Cet humain tapi derrière chaque objet d’étude est au cœur du Cerveau volé qui exploite les ressorts tragi-comiques du périple d’une historienne en quête de sens.
L’équipe
Le Cerveau volé, c’est aussi une histoire d’amitié.
Durant l’hiver 2011, alors qu’il est censé mener ses recherches doctorales sur l’histoire de la gynécologie, Tommy découvre l’histoire du cerveau volé. Comme à son habitude, il dévie, va voir loin, bien plus loin que là où tout le monde l’attend. L’histoire le captive, l’emballe et bientôt son enthousiasme vire à l’obsession. Laura et Valérie l’écoutent, subjuguées, parfois agacées, mais surtout convaincues que cette histoire mérite une audience bien plus large.
Mais, en 2012, toutes les deux ont aussi d’autres histoires à raconter ou plutôt des thèses sur lesquelles travailler.
Valérie est fascinée par les récits de patient.e.s des vieux hôpitaux de Bruxelles, dont les accents poétiques font de chaque lettre écrite par l’un.e d’entre eux une œuvre singulière. Musicienne tout autant qu’historienne de la médecine, Valérie se délecte de ces mots qui la guident dans l’histoire intime et complexe des institutions de soin, mais qu’elle appréhende aussi comme une douce et mystérieuse mélodie.
Laura, elle, est fascinée autant qu’amusée par les ressorts dramatiques des obsessions scientifiques. Historienne de l’enfance et de l’adolescence, elle aime à relever les ambiguïtés des concepts et des catégories. Surtout, Laura tisse les liens entre les époques et met au jour que, si les narrations évoluent, les personnages passés et présents partagent une humanité fragile et complexe qui doit être prise en compte pour écrire sans se bercer d’illusions.
Cinq ans plus tard, Tommy, Laura et Valérie accouchent – dans la douleur et l’euphorie – de leur thèse respective. L’épreuve académique était accomplie. Il leur restait pourtant d’autres histoires à raconter, comme autant de promesses non tenues. Ces trois-là voulaient raconter autrement, se positionner différemment et renouer avec leurs premières amours : « faire » des histoires.

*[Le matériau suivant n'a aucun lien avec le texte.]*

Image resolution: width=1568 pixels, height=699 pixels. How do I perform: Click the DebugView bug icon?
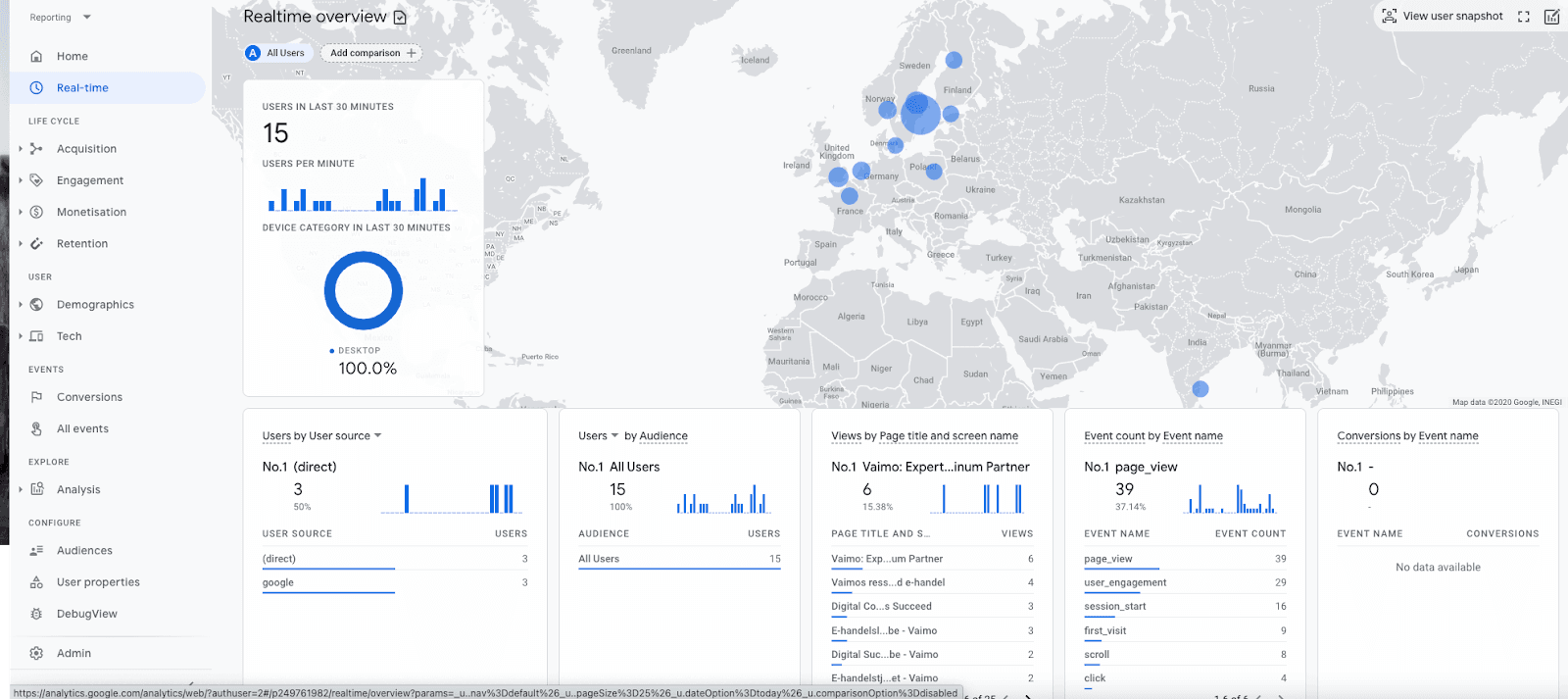tap(36, 614)
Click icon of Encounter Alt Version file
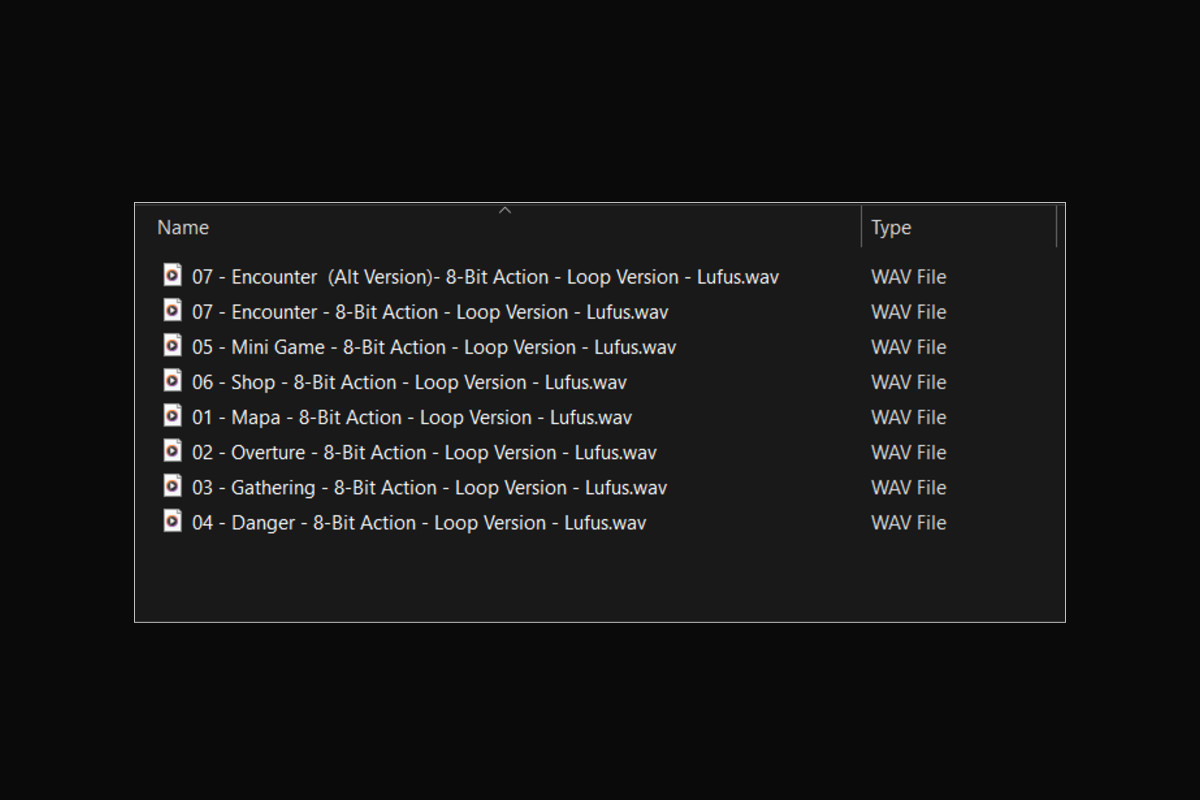The image size is (1200, 800). tap(173, 276)
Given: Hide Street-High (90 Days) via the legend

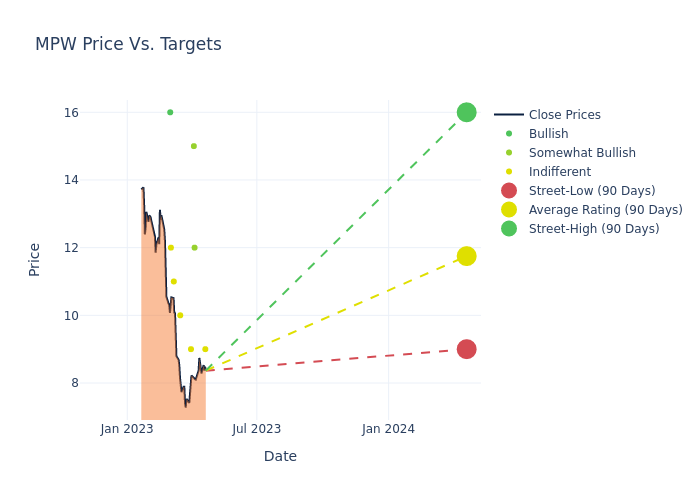Looking at the screenshot, I should tap(593, 229).
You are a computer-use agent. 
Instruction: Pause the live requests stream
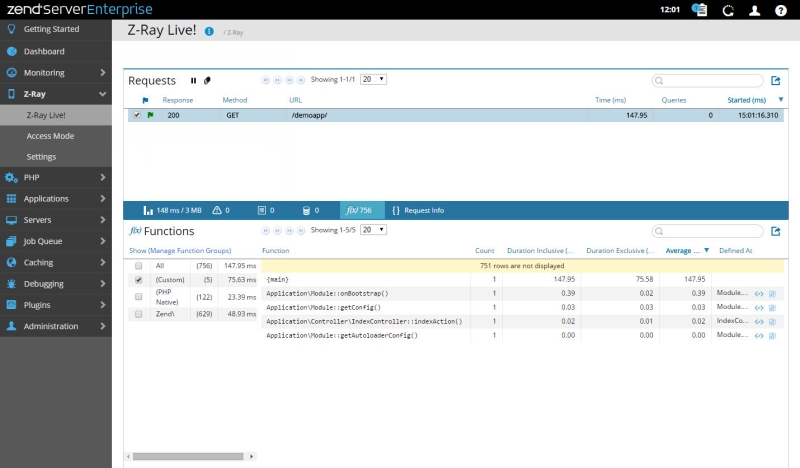point(194,80)
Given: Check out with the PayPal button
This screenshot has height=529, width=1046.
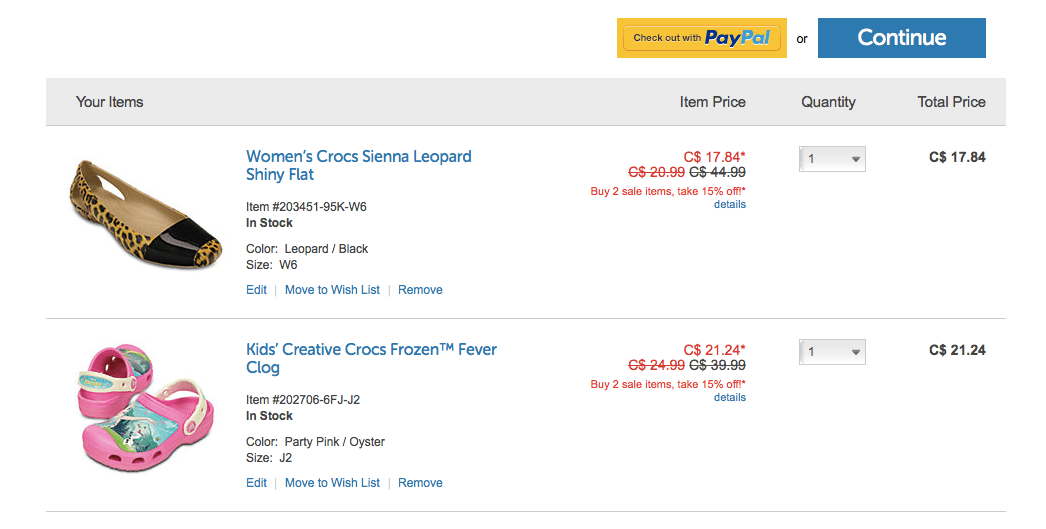Looking at the screenshot, I should click(701, 38).
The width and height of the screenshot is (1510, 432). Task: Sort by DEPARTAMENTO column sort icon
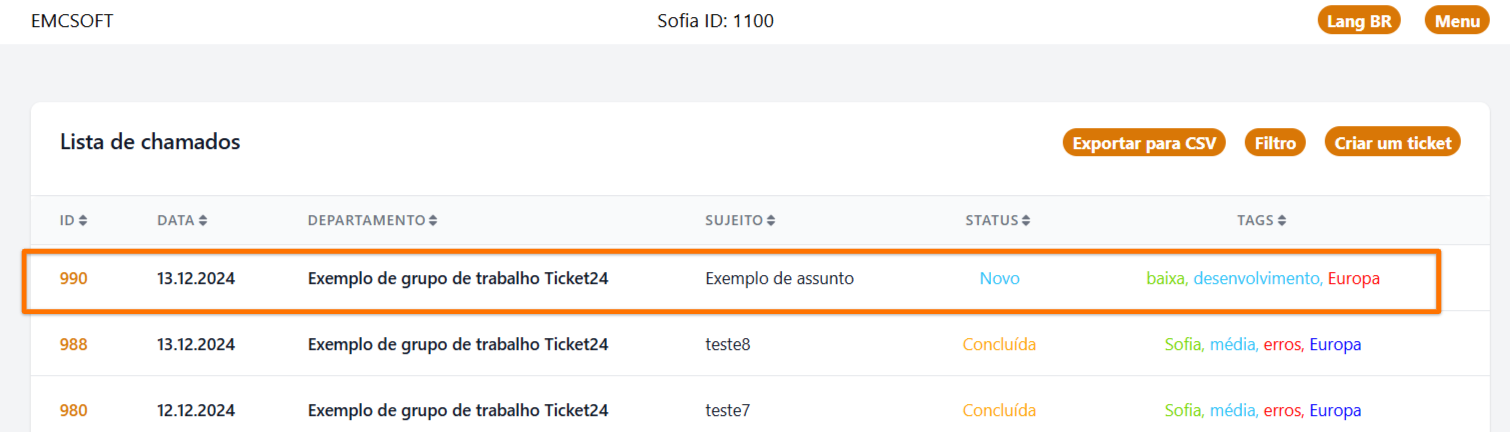[433, 220]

Leur amitié avait survécu aux aléas de leur jeune vie professionnelle et ce qui était à la fois un rêve et un pied de nez à ce qu’avait été leur carrière jusque-là prit la forme d’un objet radiophonique en devenir. Sans le mesurer tout à fait alors, iels se sont embarqué.e.s dans un périple émancipateur de quatre années qui les transforma en historien.ne.s accompli.e.s, enfin. Quatre années durant lesquelles leur amitié a parfois fléchi, mais n’a jamais cédé, au contraire. C’est là sans doute leur véritable réussite.